Il consumo di fibre prebiotiche stimola lo sviluppo dei probiotici, i batteri “buoni” che popolano l’intestino, che possono essere integrati mediante supplementi dietetici appositamente formulati, mentre andrebbe limitato l’apporto di fibre insolubili. L’assunzione di preparati contenenti enzimi digestivi come amilasi, proteasi, lipasi, lattasi facilita i processi digestivi e contrasta le fermentazioni, causa dello sviluppo di gas che provocano tensione addominale. Pure gli integratori a base di carbone attivo ed estratti di finocchio, carvi, coriandolo, menta riducono il meteorismo. Gli oli essenziali ottenuti dall’angelica e dal tiglio hanno azione sedativa e antispastica.

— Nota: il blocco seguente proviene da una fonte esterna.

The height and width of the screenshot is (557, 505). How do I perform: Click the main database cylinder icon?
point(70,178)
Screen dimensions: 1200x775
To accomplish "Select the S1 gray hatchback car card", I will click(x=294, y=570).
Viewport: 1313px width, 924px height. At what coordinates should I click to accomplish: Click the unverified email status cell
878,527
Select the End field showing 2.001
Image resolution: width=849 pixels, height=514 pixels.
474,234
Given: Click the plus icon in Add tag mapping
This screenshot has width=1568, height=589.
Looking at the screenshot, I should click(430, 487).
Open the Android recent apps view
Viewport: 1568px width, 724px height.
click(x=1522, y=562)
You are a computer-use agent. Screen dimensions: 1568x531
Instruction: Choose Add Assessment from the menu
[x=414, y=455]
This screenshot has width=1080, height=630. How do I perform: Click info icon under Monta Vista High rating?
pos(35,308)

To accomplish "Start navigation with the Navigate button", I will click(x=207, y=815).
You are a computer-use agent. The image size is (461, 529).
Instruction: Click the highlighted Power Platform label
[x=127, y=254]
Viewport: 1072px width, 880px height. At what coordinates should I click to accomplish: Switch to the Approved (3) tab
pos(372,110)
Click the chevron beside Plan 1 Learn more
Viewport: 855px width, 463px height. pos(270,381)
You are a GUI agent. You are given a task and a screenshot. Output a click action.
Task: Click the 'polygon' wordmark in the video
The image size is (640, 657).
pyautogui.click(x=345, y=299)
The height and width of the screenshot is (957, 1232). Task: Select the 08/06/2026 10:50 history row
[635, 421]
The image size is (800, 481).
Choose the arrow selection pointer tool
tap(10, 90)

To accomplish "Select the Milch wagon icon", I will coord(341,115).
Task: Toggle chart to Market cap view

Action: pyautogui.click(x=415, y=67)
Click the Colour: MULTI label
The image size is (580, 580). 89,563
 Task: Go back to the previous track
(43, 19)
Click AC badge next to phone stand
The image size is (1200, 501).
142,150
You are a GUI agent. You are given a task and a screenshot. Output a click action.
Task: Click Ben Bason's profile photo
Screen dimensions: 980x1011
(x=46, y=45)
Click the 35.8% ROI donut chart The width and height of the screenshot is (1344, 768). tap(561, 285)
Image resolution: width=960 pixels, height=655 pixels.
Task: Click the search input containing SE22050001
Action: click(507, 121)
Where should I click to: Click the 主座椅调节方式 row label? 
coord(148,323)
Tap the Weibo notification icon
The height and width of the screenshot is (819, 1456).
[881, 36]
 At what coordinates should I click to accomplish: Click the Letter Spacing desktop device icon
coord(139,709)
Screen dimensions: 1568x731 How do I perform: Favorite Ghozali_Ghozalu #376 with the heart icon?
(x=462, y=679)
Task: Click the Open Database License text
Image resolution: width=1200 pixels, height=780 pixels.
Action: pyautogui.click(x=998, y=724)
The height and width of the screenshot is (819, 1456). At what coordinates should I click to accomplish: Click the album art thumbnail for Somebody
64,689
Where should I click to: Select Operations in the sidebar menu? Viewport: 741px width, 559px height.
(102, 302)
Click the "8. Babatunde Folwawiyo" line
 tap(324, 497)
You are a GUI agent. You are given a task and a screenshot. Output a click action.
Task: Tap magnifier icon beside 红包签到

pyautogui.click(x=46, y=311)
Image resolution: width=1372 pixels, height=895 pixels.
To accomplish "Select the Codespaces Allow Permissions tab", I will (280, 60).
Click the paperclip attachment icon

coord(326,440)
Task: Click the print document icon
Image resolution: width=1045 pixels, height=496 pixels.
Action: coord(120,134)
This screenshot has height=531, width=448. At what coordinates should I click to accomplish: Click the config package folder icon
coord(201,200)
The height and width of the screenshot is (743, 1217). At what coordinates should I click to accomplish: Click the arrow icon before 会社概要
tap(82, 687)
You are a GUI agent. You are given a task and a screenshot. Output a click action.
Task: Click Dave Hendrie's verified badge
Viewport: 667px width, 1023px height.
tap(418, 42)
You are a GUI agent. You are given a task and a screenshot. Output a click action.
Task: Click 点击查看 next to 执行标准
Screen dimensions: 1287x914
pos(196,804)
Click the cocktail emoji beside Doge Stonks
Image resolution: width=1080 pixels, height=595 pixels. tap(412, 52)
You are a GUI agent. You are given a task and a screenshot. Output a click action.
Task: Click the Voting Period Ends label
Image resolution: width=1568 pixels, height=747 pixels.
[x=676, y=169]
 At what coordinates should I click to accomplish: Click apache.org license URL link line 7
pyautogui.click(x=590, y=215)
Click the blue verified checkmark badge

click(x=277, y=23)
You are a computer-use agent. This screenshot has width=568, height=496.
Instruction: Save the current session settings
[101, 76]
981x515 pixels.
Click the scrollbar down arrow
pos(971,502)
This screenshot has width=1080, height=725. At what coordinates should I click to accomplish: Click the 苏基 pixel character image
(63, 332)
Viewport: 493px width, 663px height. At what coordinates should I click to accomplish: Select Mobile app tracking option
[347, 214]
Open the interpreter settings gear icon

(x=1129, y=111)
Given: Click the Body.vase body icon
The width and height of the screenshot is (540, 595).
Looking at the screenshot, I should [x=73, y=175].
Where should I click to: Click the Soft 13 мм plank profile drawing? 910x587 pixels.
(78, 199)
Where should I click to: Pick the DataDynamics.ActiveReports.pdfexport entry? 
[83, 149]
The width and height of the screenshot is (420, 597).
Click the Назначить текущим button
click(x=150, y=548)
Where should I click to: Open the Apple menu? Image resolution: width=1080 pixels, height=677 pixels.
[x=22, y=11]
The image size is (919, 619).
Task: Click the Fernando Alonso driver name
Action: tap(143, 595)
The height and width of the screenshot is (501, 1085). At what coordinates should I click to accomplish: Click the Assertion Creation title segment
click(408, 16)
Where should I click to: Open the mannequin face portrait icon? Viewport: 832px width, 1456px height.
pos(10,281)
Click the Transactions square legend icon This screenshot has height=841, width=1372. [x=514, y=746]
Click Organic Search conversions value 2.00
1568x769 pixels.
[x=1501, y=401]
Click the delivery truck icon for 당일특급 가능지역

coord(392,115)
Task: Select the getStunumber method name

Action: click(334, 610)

Frazionare la quantità di cibo ingerita in piccoli pasti frequenti, masticando lungamente, è una buona abitudine, insieme all’introduzione quotidiana di almeno due litri di acqua, che contribuisce a rendere le feci più morbide facilitando l’evacuazione in caso di stipsi e reidratata l’organismo dopo gli episodi di diarrea.

Lo svolgimento di una regolare attività fisica, anche leggera, mantiene la giusta mobilità intestinale, favorita anche da pratiche di rilassamento come la meditazione o da discipline quali lo yoga e il pilates.

Attualmente non sono disponibili test diagnostici e le cause della sindrome del colon irritabile non sono ancora state chiarite. Per questo motivo l’unica terapia possibile è sintomatica. Si può ricorrere all’utilizzo di farmaci antidiarroici come la loperamide o la diosmectite in caso di frequente emissione di feci liquide; fibra di psillio per la regolarità della funzione intestinale; spasmolitici attivi sulla mucosa dell’apparato digerente, per esempio scopolamina N-butilbromuro, otilonio bromuro, trimebutina, papaverina, belladonna, eventualmente in combinazione con benzodiazepine, farmaci ansiolitici utili nel caso in cui alla base delle manifestazioni spasmodiche vi sia una forte componente emotiva.

Anche se il paziente non manifesta disturbi di tipo depressivo, può essere d’aiuto il ricorso ad alcune classi di farmaci antidepressivi a basse dosi, soprattutto per trattare il dolore cronico.